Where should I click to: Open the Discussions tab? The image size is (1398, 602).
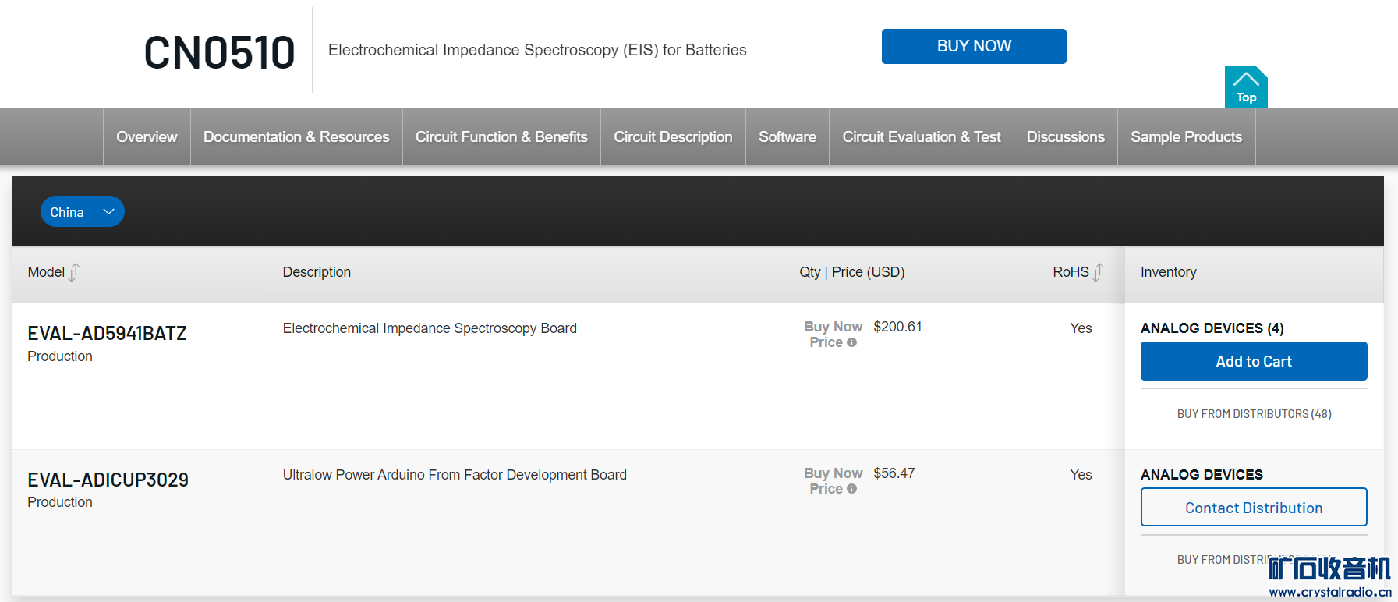pyautogui.click(x=1066, y=137)
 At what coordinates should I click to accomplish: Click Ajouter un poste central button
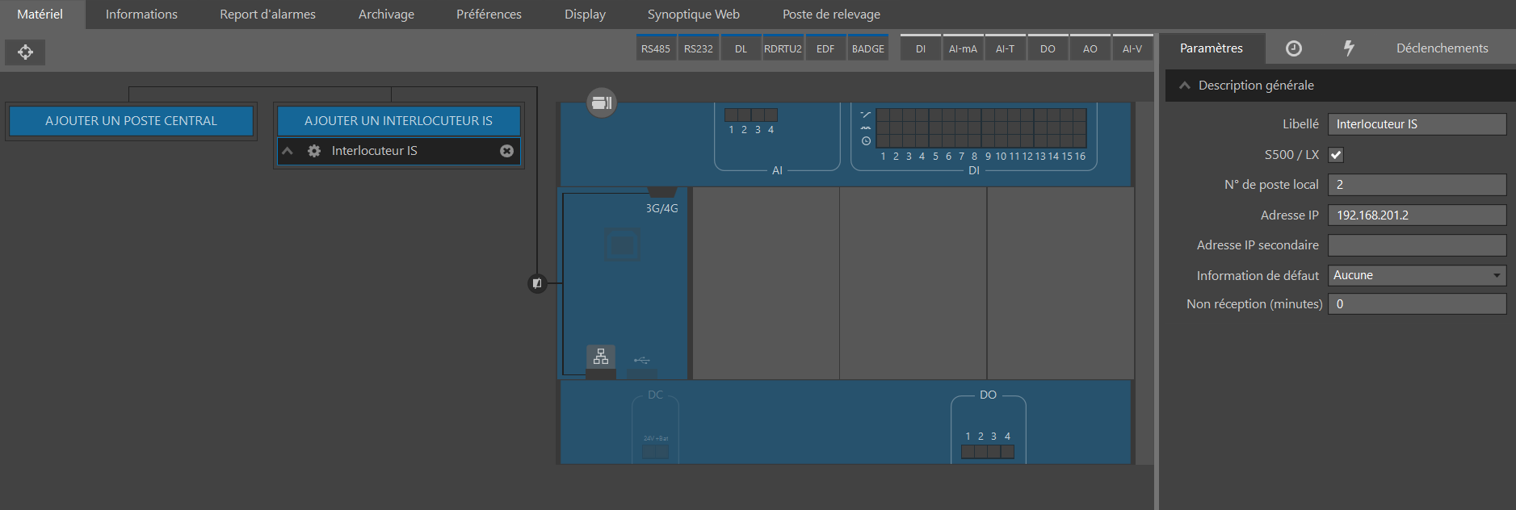[x=131, y=121]
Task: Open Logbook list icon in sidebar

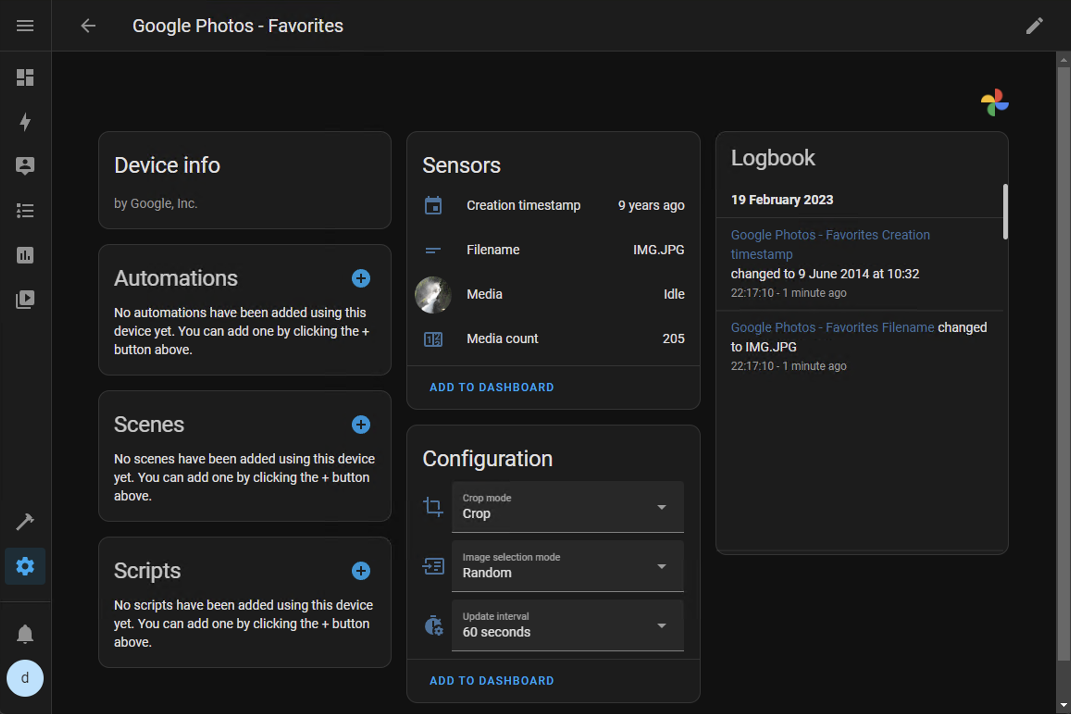Action: [x=25, y=211]
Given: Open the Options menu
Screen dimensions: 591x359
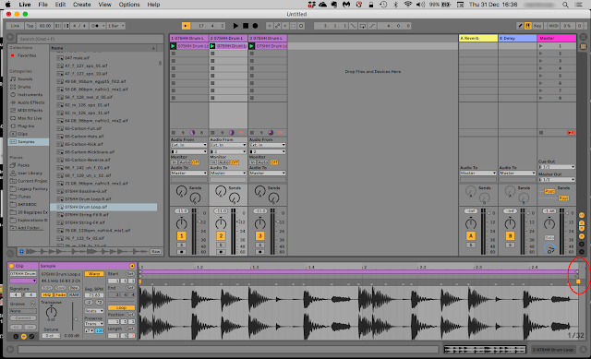Looking at the screenshot, I should point(129,5).
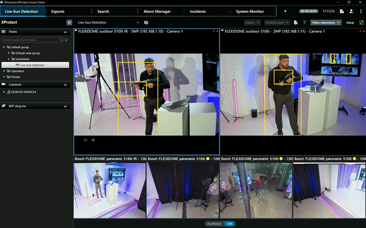Toggle full screen mode icon
The width and height of the screenshot is (366, 228).
[362, 22]
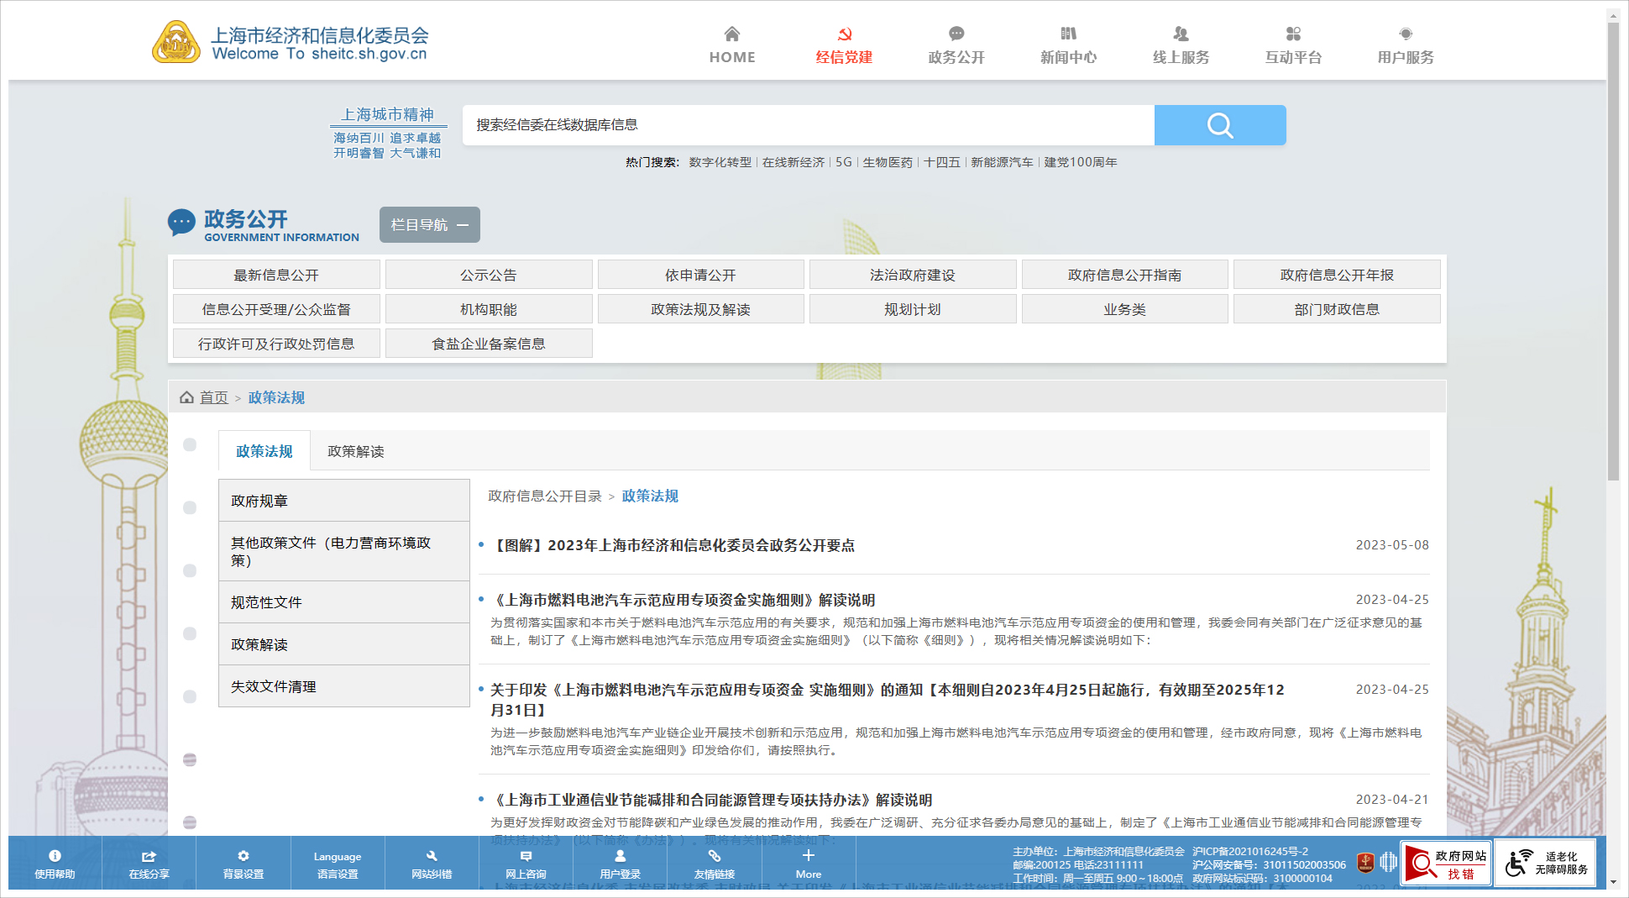Click the page vertical scrollbar
This screenshot has width=1629, height=898.
(x=1613, y=252)
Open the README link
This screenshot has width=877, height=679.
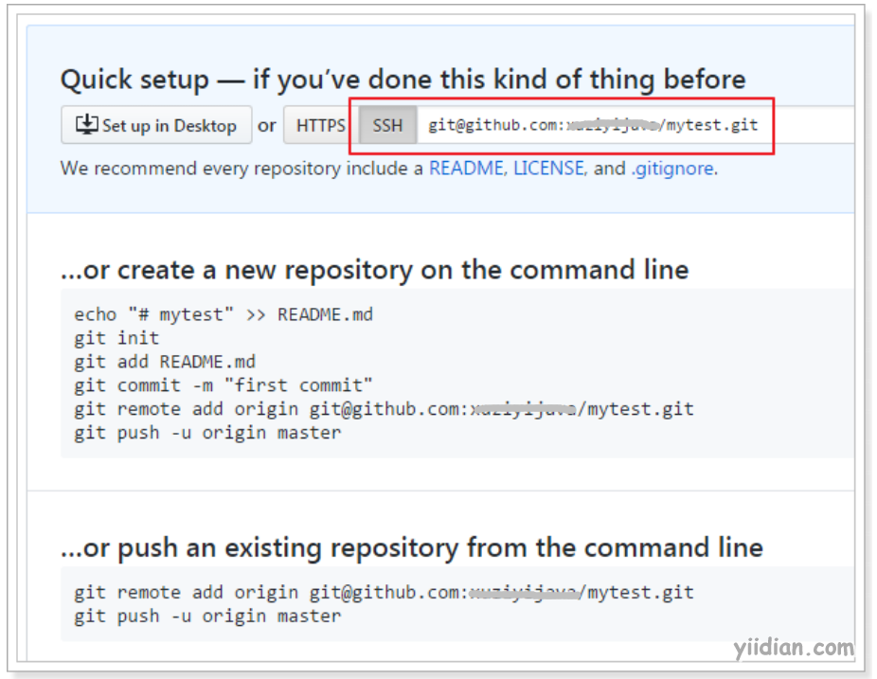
++++
→ Problem
Copy the lines of the records above word for word, from the line with "Open the README link" through the end of the records, and leave out the pictures.

→ Result
Open the README link
This screenshot has width=877, height=679.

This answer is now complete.